Diez años buscando un destino

Cuando el pasado junio la alcaldesa anunció que el edificio del Banco de España sería la nueva sede de la Policía Local, se iniciaba la cuenta atrás para devolver el uso a uno de los edificios más singulares de la capital. Llevaba parado desde 2003 y era uno de los pocos de su especie que no había sido reutilizado.

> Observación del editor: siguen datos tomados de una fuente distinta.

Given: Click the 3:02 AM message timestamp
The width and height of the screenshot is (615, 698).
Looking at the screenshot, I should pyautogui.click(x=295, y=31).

En el año 2002, el Gobierno tomaba la decisión de cerrar una treintena de sedes del Banco de España repartidas por todo el país, entre ellas, la de Zamora. En ningún caso ha sido fácil encontrar uso para estos inmuebles, de especiales características, pensados como auténticas fortalezas para las finanzas nacionales, que pasaron a la propiedad de Segipsa, una sociedad que controla el patrimonio del Estado.

 

El día 31 de diciembre de 2003 fue el último de uso efectivo de la sede zamorana después de 30 años de actividad. Desde entonces se le ha estado buscando, sin éxito, un destino. En algún momento en todo este tiempo, se pensó que fuera la sede del Consejo Consultivo, un Museo de la Vía de la Plata, sede de la colección Baltasar Lobo, sede del INSS o de la Cámara de Comercio, pero ninguna opción fructificó. El resto de sus congéneres han ido encontrando, con más o menos facilidad, un nuevo uso; la mayoría como oficinas y otras, como la de Salamanca, como escenario de exposiciones temporales que, muy de tarde en tarde, lo sacan de su letargo. Hasta ahora, Zamora era una de las pocas que no había vuelto a la actividad. Parece que su uso como cuartel de la Policía Local será su nueva misión.